La Jornada viernes 3 de octubre de 1997

Patricia Olamendi*
Violencia en la capital: qué hacer

El hallazgo en Tláhuac y en la carretera al Ajusco de jóvenes ejecutados es un hecho aterrador que debe ser reprobado por toda la sociedad. De demostrarse que fueron policías quienes los ejecutaron, como afirman los familiares, significaría un enorme retroceso en la construcción de un estado de derecho y el cuestionamiento de quienes están al frente de las corporaciones policiacas. Pero lo más lamentable de estos sucesos es que se han manifestado voces que apoyan el homicidio y lo consideran la única salida contra la delincuencia. Si a ello sumamos el brutal asesinato del ex comandante de la policía judicial en la delegación Cuauhtémoc, tendríamos que preguntarnos si esto no es ya la ley de la selva.

Hay que recordar que cuando Carlos Salinas asumió la Presidencia, ya se contaba con un diagnóstico en materia de seguridad y justicia; el documento alertaba sobre la grave situación que se vivía y sobre la agudización de ésta si no se tomaban medidas de fondo. Salinas no quiso dar respuesta a lo que ahora se ha convertido en la principal demanda ciudadana. Lejos de adoptar políticas que aminoraran el incremento delictivo, la constante fue el cambio de titulares, tanto en la Procuraduría General de Justicia del Distrito Federal como en la entonces Secretaría General de Protección y Vialidad, ambas regidas por las instrucciones del Presidente quien, al igual que sus antecesores, las utilizó para su beneficio. ¿Cómo entonces combatir la corrupción imperante en estas dependencias si desde la más alta esfera de poder se promovía y solapaba?

**TAREAS:**
(a) Indica si cada afirmación coincide con el fragmento sobre la violencia en la capital: (i) los jóvenes ejecutados fueron hallados en Tláhuac y en la carretera al Ajusco; (ii) cuando Salinas asumió la Presidencia no existía ningún diagnóstico sobre seguridad y justicia; (iii) el ex comandante asesinado era de la policía judicial en la delegación Cuauhtémoc. Responde sí o no y cita textualmente las palabras que lo deciden.
(b) Resume en menos palabras el párrafo del fragmento sobre la violencia en la capital que empieza con "Hay que recordar que cuando Carlos Salinas" y conserva sus datos principales.
(c) Modifica el pasaje del fragmento sobre la violencia en la capital que empieza en "Patricia Olamendi*" y termina en "de la selva.", sustituyendo "aterrador" por "espantoso".
Los datos no intervienen en esto.

**INFORMACIÓN MOSTRADA:**
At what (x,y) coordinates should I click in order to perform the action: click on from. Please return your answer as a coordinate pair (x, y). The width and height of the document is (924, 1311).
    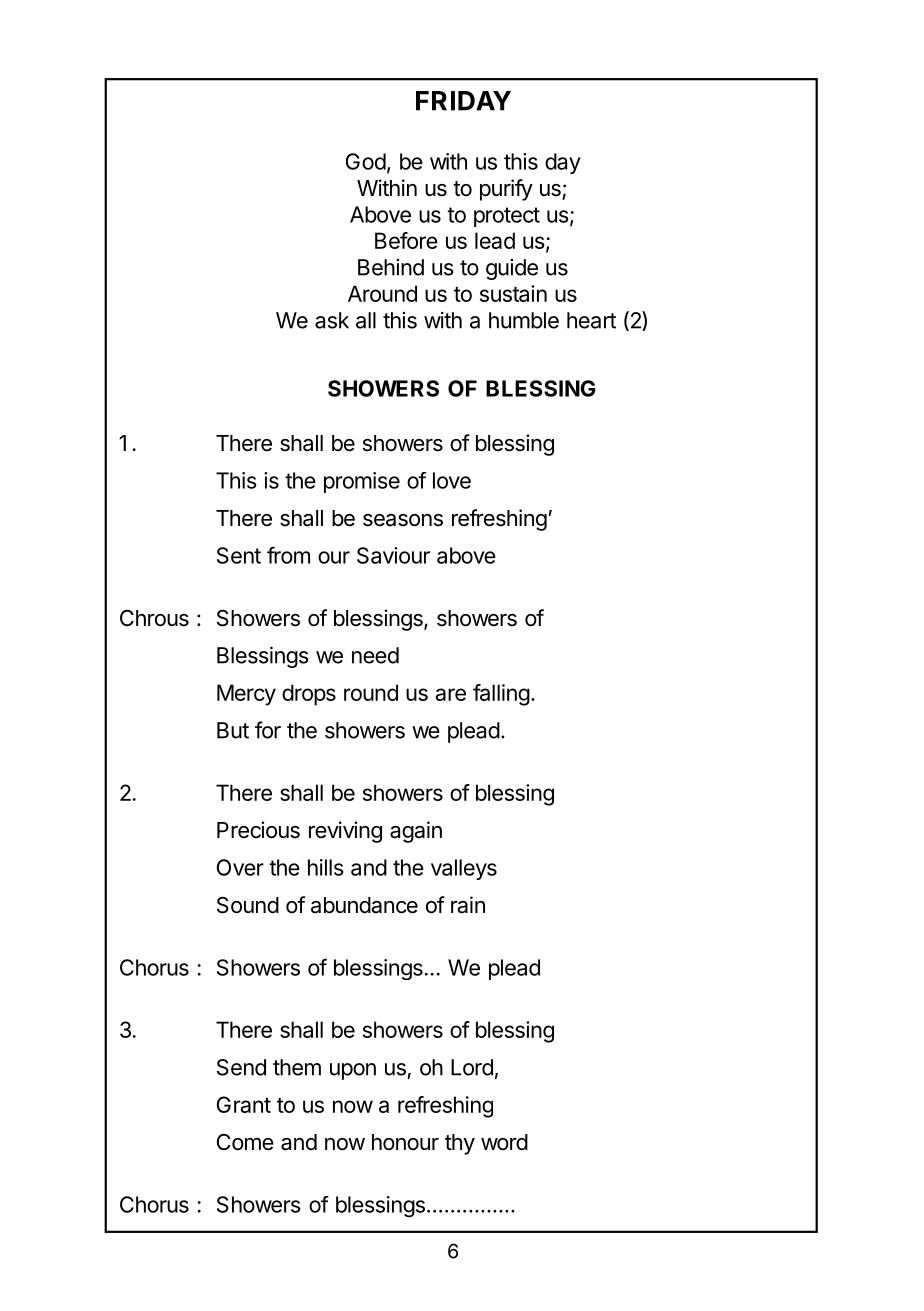
    Looking at the image, I should click on (288, 555).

**EN RESPUESTA:**
(a)
(i) Sí: "El hallazgo en Tláhuac y en la carretera al Ajusco de jóvenes ejecutados".
(ii) No: "ya se contaba con un diagnóstico en materia de seguridad y justicia".
(iii) Sí: "el brutal asesinato del ex comandante de la policía judicial en la delegación Cuauhtémoc".

(b) Cuando Carlos Salinas asumió la Presidencia, ya existía un diagnóstico sobre seguridad y justicia. Ese diagnóstico advertía de la grave situación y de que empeoraría si no se tomaban medidas de fondo. Salinas no atendió lo que hoy es la principal demanda ciudadana. En lugar de adoptar políticas contra el aumento delictivo, cambió constantemente a los titulares de la Procuraduría General de Justicia del Distrito Federal y de la entonces Secretaría General de Protección y Vialidad. Ambas dependencias seguían sus instrucciones, y él las usó para su beneficio, como sus antecesores. El texto pregunta cómo combatir su corrupción si se promovía y solapaba desde la más alta esfera de poder.

(c)
Patricia Olamendi*
Violencia en la capital: qué hacer

El hallazgo en Tláhuac y en la carretera al Ajusco de jóvenes ejecutados es un hecho espantoso que debe ser reprobado por toda la sociedad. De demostrarse que fueron policías quienes los ejecutaron, como afirman los familiares, significaría un enorme retroceso en la construcción de un estado de derecho y el cuestionamiento de quienes están al frente de las corporaciones policiacas. Pero lo más lamentable de estos sucesos es que se han manifestado voces que apoyan el homicidio y lo consideran la única salida contra la delincuencia. Si a ello sumamos el brutal asesinato del ex comandante de la policía judicial en la delegación Cuauhtémoc, tendríamos que preguntarnos si esto no es ya la ley de la selva.